What effect will the voter ID challenge in Pennsylvania have on voter ID in Minnesota? Watch FOX at 6 for a discussion.
On Tuesday in Pennsylvania, a state commonwealth court judge ruled the voter identification requirement will not be in place for the upcoming November election.
Judge Robert Simpson issued an injunction against provisions of the law that would keep people from voting if they don't have a valid photo ID. Those voters will not be required to follow an alternative procedure in which they would vote by a provisional ballot, and then prove their identity to county election officials within six days of the election. Instead, they will vote the same way as others with ID.
The judge said the Pennsylvania voter ID law could disenfranchise some voters -- and argued that even with five weeks until the election, some people would not have time to get photos IDs in order to vote.
Voters can still be asked for a photo ID at the polls, but can't be turned away for not having one.
The legal challenge will continue after the election.
Supporters of the voter ID law said it's necessary to prevent voter fraud, and a key state House Republican lawmaker predicted it would be critical to helping presidential candidate Mitt Romney win Pennsylvania. Opponents said it would result in qualified voters being unable to cast ballots that are counted.
If the voter ID amendment passes in Minnesota on Nov. 6, it too will likely face legal challenges here -- some seeking to strike it down entirely.
However, voter ID advocate Dan McGrath told FOX 9 News he believes the legal challenges which have delayed similar initiatives in states like Wisconsin, Texas and Pennsylvania will not be relevant here since the vote would change the Constitution instead of a law.
"I believe -- if the legislation is as clean as I expect -- the challenges won't hold up in court," he said.
Yet, Hamline University's elections law professor, David Schultz, isn't so sure. Though he thinks the amendment will pass, he said he would not be surprised if a federal judge decided to take action.

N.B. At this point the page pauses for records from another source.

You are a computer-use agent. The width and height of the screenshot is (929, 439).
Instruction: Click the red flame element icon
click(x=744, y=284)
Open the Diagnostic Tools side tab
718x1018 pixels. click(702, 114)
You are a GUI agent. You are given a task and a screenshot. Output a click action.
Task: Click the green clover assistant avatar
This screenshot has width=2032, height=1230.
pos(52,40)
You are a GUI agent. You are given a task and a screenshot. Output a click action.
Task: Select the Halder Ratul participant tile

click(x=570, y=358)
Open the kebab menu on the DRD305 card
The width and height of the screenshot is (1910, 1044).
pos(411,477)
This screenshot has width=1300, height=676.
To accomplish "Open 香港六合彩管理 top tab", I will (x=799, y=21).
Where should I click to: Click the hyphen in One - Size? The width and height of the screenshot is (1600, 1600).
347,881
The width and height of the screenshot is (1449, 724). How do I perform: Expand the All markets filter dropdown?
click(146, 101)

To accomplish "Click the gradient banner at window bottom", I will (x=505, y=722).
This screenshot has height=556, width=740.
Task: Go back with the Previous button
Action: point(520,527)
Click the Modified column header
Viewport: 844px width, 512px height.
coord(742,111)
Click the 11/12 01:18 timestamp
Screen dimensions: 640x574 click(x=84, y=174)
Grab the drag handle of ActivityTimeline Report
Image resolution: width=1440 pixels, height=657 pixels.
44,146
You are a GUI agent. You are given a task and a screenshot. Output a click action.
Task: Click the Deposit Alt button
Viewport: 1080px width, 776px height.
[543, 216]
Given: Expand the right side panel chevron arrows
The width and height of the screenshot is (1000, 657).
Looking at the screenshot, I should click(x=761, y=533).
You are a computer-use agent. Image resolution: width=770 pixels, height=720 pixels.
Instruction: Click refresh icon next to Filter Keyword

"I can just see a whole host of legal challenges under the federal Constitution that may stall voter Id from going into effect for a long time, potentially forever," he said.
If the amendment passes, the Legislature will need to work out the language of the bill and the exact implementation, which is sure to be a battle.
Currently, 30 states have some form of voter ID system in place. If enacted, Minnesota's would likely be one of the more strict photo ID laws in the nation.